Deletion is neither sufficient nor necessary for the induction of peripheral tolerance in mature CD8+ T cells.

Previous reports have demonstrated clonal deletion of CD8(+) T cells during peripheral tolerance induction to tissue antigens. However, direct evidence demonstrating a causal connection between deletion and tolerance has not been reported because of model limitations in which the tissue antigens were expressed in vital organs. Thus, studies were initiated in a mouse model where expression of a membrane-bound ovalbumin fusion protein (mOVA) was driven by a prostate specific androgen regulated probasin promotor, providing restricted expression in a non-vital organ where antigen levels can be abrogated through androgen deprivation. Adoptive transfer of mOVA specific CD8(+) T cells (OT-I) was used to assess the development of peripheral tolerance. Proliferation of OT-I cells was observed, as was partial deletion of transferred OT-I cells. Although deletion occurred, the long-term persistence of a stable level of OT-I cells was observed.
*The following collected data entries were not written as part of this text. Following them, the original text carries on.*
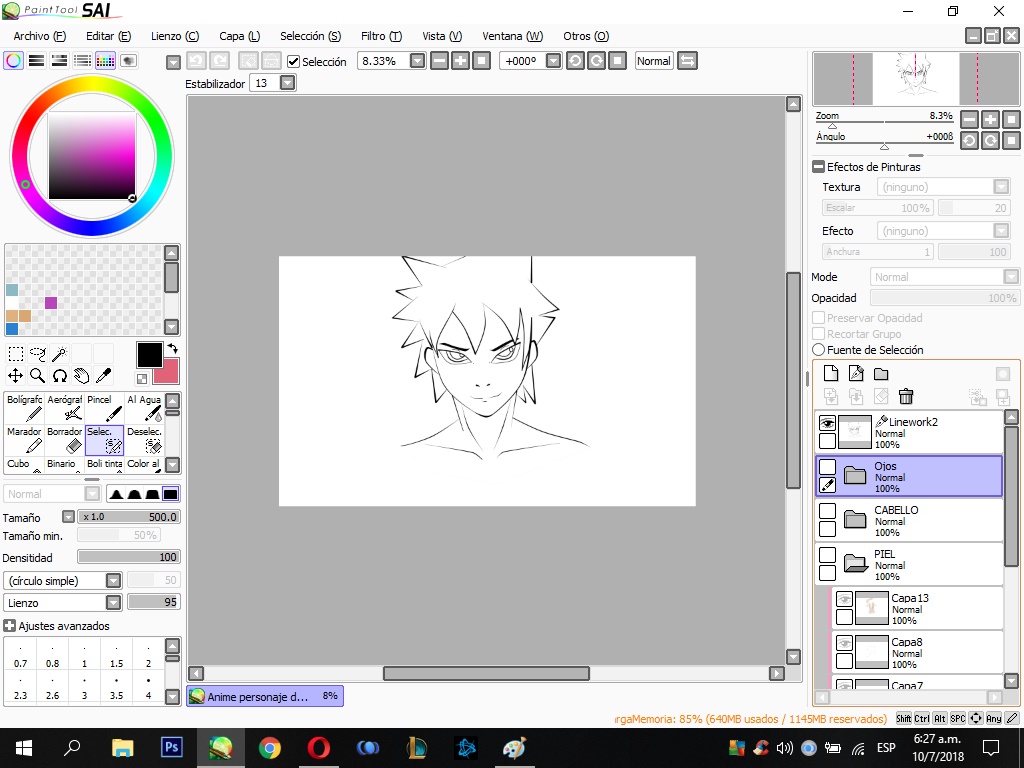
Task: Select the Lasso selection tool
Action: pos(38,354)
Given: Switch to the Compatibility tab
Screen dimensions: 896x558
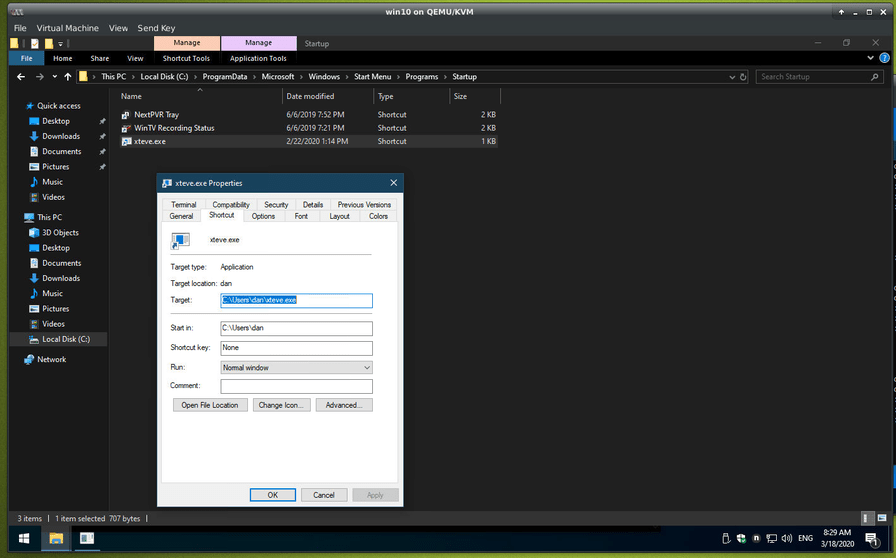Looking at the screenshot, I should (x=231, y=205).

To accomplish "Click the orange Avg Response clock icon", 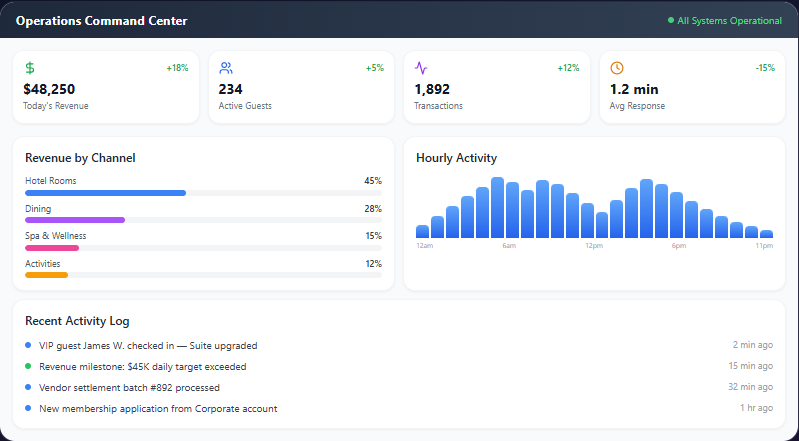I will coord(617,68).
Importantly, the persistent OT-I cells lost antigen responsiveness within 3 weeks of transfer. Castration resulted in loss of high-level prostate mOVA expression, with a resultant abrogation of tolerance induction, but surprisingly did not affect the deletion rate of OT-I cells. In contrast, abrogation of deletion through the adoptive transfer of OT-I cells from third generation CD95-deficient mice had no effect on tolerance induction. These data demonstrate the necessity for continued expression of tissue antigen throughout the establishment of peripheral tolerance. Furthermore, these findings demonstrate that deletion is neither sufficient nor required for CD8(+) T-cell tolerance to tissue antigens, suggesting that regulatory events independent of deletion are necessary for peripheral tolerance induction to prostate antigens.